* **EXERCISE DETAILS**
Which lines in the records below contain the word "Open"? Return each of them.

#### DATA EXTRACT ####

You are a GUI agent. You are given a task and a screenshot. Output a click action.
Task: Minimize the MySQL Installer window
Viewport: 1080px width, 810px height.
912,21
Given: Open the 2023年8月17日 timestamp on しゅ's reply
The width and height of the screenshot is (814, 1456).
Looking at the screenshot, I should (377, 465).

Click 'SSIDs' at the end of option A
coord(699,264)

####
#### DATA EXTRACT ####

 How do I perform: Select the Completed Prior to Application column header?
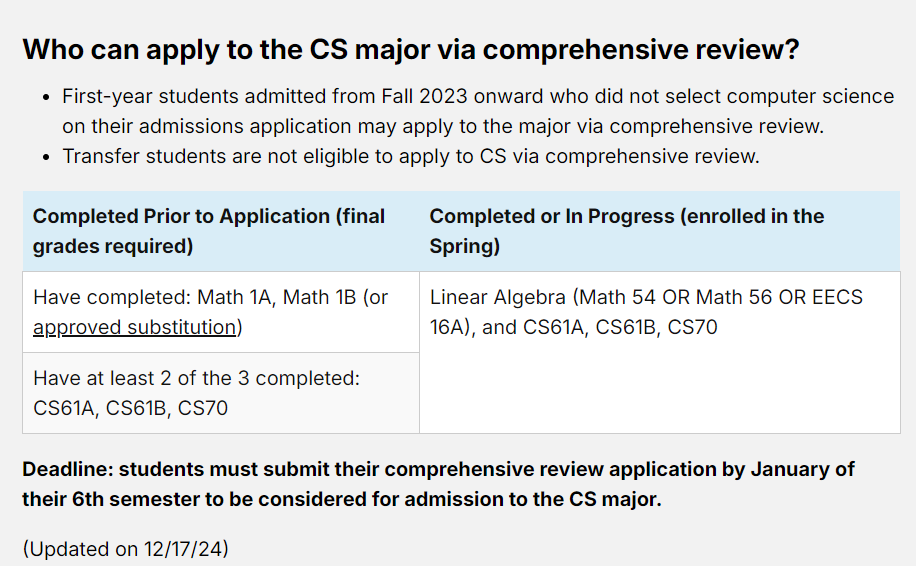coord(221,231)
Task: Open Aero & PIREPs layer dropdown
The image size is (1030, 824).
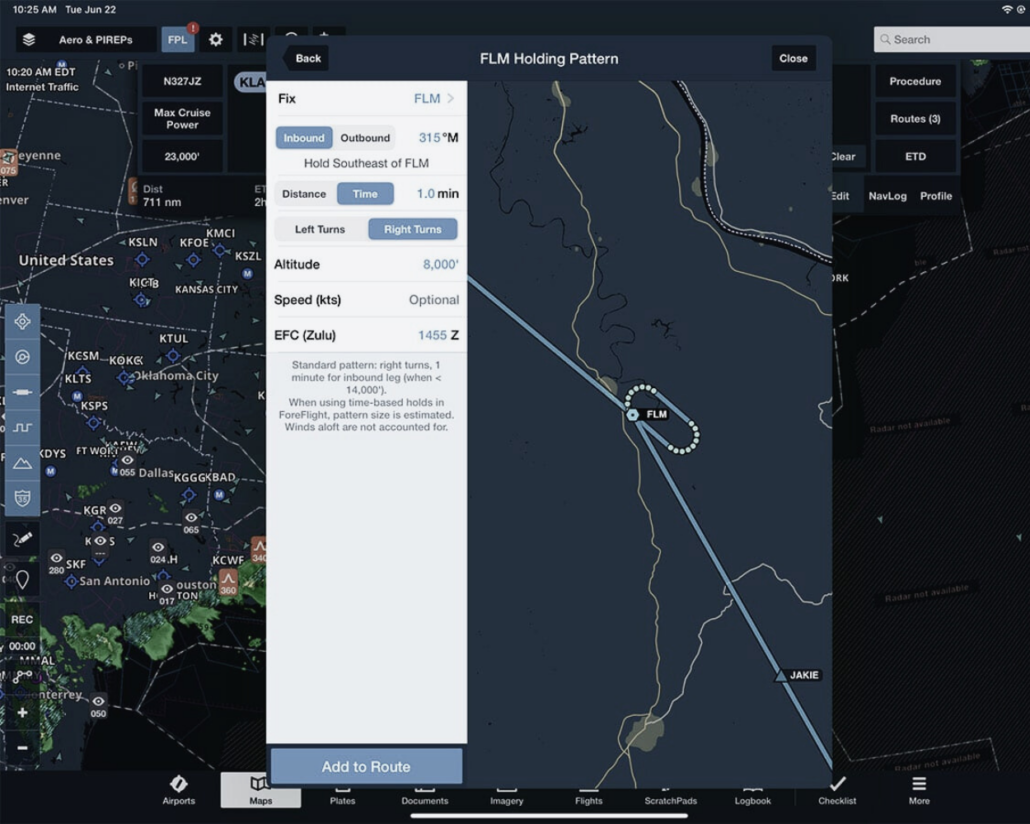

####

* **ANSWER BOX**
Given: Open the 2023年8月17日 timestamp on しゅ's reply
Task: Open Aero & PIREPs layer dropdown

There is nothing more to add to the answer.